Automóvel de aposentado com necessidades físicas especiais não pode ser penhorado, independentemente de não ser utilizado para fins profissionais de sustento financeiro. Com esse entendimento, a 3ª Turma do Tribunal Regional Federal da 4ª Região (TRF4) negou agravo de instrumento da União que requeria a penhora do carro de um idoso de 65 anos para o pagamento de uma dívida. A decisão foi proferida por maioria em sessão de julgamento no dia 21 de maio. 

O caso teve início em 2004, quando a Advocacia-Geral da União (AGU) ajuizou ação contra o aposentado na 1ª Vara Federal de Campo Grande (MS) cobrando a quitação de parcelas pela utilização de um imóvel situado nas dependências do Comando da 9ª Região Militar, em Mato Grosso do Sul. 

Após o réu ser condenado a pagar as parcelas inadimplentes e ter passado a residir em Porto Alegre (RS), o processo foi transferido para a Justiça Federal gaúcha. 

A AGU ingressou no tribunal requerendo a penhora do automóvel do réu como garantia de pagamento.

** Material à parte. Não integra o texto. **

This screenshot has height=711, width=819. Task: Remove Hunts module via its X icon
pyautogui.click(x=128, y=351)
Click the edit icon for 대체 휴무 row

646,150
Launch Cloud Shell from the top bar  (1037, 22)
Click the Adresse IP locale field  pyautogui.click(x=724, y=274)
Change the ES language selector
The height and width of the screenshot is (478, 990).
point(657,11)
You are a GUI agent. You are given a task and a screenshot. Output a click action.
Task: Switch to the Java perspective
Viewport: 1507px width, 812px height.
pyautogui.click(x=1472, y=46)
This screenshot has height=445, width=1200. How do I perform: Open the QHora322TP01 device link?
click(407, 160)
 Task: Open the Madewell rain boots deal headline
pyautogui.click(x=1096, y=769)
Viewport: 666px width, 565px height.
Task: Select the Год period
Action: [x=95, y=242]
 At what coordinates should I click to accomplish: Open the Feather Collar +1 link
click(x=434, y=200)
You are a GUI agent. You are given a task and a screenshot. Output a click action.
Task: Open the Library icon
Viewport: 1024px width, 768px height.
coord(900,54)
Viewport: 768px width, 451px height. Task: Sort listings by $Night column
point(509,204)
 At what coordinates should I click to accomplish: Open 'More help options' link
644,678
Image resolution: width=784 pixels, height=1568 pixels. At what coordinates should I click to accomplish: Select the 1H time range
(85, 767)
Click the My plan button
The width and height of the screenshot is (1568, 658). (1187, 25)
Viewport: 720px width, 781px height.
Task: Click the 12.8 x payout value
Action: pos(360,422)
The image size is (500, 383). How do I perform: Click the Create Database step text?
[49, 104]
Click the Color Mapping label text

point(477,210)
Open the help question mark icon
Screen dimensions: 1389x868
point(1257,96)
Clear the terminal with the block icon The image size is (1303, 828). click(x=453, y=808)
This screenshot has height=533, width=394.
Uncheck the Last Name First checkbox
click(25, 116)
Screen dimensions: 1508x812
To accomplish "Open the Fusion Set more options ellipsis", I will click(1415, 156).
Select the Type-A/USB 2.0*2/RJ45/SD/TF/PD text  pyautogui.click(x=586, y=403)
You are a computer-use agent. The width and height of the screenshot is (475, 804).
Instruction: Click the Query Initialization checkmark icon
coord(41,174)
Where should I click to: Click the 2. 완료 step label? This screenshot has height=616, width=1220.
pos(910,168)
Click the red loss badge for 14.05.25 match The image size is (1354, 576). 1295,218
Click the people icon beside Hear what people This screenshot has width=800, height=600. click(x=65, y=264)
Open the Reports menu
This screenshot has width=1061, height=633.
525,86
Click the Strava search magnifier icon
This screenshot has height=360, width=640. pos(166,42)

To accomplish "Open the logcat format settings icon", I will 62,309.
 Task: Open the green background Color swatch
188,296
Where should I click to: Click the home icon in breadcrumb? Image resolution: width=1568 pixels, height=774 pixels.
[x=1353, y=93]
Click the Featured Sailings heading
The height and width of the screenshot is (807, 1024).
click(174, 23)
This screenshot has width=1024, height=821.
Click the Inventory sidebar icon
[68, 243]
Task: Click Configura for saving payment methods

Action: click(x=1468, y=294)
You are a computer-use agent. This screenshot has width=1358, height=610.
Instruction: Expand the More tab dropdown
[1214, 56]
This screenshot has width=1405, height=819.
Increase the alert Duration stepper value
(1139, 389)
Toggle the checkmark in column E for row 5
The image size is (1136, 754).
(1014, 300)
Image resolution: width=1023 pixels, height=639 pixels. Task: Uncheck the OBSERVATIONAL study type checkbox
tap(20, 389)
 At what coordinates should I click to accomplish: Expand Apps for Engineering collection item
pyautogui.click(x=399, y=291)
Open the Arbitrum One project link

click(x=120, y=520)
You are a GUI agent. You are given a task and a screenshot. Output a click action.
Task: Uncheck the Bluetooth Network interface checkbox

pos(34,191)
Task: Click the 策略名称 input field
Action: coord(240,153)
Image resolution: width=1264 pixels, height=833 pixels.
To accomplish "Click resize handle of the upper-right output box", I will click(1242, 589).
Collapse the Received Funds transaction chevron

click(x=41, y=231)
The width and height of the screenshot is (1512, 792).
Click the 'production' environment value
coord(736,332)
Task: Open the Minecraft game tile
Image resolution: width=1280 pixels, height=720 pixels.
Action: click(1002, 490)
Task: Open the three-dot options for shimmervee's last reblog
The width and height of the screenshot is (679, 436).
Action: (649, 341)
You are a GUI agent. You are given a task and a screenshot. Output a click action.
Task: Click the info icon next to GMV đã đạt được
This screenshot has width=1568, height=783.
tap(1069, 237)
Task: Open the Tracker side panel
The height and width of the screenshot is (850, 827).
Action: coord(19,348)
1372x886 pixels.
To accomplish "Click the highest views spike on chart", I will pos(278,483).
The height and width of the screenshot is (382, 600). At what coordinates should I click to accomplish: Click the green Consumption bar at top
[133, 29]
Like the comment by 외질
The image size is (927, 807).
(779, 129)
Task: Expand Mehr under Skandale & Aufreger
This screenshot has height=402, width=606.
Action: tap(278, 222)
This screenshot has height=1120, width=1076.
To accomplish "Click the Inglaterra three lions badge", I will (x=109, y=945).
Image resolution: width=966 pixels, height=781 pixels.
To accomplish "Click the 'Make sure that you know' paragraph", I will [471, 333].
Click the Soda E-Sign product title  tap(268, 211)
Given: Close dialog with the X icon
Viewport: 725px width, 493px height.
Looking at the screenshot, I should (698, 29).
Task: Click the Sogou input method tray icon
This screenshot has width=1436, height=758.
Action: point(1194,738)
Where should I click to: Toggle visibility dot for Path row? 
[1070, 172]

A União alegou que o bem não seria impenhorável, uma vez que o homem é pessoa aposentada, e, portanto, não desempenharia nenhuma atividade profissional que necessitasse do carro. A Turma negou provimento ao agravo de instrumento. 

A relatora, desembargadora federal Marga Inge Barth Tessler, ressaltou que os documentos apresentados nos autos atestam a dificuldade de locomoção do aposentado por conta da doença crônica que ele possui. “Entendo por medida de respeito aos direitos constitucionais do devedor indeferir a penhora sobre o veículo”, afirmou a magistrada. 

A desembargadora ainda destacou a jurisprudência que a corte tem adotado nos últimos anos sobre a penhora de bens móveis. “No caso, o executado é pessoa de avançada idade que necessita ir a sessões de fisioterapia e tratamento médico frequente. Assim, considero cabível a ampliação do artigo 833 do Código de Processo Civil, uma vez que o bem é imprescindível à concretização do direito social fundamental à saúde e à dignidade da pessoa humana”, concluiu Marga.